*** Material ***

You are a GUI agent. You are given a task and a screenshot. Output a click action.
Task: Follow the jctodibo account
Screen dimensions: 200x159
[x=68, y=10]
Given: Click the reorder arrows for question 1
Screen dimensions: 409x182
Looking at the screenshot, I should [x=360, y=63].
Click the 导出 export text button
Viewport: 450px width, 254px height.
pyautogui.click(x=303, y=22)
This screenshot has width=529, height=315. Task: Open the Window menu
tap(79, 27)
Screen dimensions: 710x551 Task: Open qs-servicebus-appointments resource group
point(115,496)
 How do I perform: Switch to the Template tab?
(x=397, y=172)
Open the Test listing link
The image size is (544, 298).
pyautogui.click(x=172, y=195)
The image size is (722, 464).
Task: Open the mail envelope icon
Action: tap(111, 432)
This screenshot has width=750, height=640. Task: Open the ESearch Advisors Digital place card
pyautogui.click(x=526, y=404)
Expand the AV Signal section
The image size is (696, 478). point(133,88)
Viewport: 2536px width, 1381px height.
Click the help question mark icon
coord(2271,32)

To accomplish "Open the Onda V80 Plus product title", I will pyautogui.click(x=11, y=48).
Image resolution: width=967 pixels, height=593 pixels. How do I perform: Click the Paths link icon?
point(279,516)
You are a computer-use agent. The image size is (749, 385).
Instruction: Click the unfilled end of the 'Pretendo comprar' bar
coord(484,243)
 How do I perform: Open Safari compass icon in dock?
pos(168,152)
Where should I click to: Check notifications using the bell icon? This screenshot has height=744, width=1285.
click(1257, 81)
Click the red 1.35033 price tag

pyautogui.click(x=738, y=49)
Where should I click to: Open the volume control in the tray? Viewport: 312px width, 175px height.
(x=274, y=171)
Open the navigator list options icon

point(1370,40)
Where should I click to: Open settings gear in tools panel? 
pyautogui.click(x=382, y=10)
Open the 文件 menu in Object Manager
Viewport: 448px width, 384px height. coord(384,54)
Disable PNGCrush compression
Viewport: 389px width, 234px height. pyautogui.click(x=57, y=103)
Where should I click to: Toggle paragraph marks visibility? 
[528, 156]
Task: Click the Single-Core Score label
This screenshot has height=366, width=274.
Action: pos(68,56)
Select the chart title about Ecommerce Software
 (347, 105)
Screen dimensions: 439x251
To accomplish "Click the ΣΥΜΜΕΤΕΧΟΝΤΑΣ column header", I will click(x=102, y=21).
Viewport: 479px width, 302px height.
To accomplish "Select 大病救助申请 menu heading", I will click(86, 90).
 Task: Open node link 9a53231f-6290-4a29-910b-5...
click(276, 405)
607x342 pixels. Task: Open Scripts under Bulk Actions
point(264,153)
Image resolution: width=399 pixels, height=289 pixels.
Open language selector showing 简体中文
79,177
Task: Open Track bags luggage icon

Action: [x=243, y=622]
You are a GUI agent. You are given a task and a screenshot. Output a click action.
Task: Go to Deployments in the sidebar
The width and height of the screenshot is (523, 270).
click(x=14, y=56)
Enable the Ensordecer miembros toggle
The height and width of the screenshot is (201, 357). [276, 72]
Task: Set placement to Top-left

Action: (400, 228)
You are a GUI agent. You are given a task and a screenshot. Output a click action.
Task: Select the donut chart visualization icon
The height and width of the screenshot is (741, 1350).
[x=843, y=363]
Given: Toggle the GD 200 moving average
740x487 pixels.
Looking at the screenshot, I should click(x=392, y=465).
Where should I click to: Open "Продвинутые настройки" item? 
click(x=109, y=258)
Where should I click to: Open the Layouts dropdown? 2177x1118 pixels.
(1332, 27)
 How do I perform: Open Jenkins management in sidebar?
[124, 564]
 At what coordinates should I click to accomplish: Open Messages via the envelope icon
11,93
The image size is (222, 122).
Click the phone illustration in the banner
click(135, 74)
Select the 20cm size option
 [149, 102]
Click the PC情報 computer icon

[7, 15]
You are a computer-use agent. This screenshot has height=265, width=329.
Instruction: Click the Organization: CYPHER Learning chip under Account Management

***

Copy out the lines of the material above verbatim, beginning with the line containing "Viewport: 2536px width, 1381px height." and ending after the line containing "point(279,516)".

Viewport: 2536px width, 1381px height.
Click the help question mark icon
coord(2271,32)

To accomplish "Open the Onda V80 Plus product title", I will pyautogui.click(x=11, y=48).
Image resolution: width=967 pixels, height=593 pixels. How do I perform: Click the Paths link icon?
point(279,516)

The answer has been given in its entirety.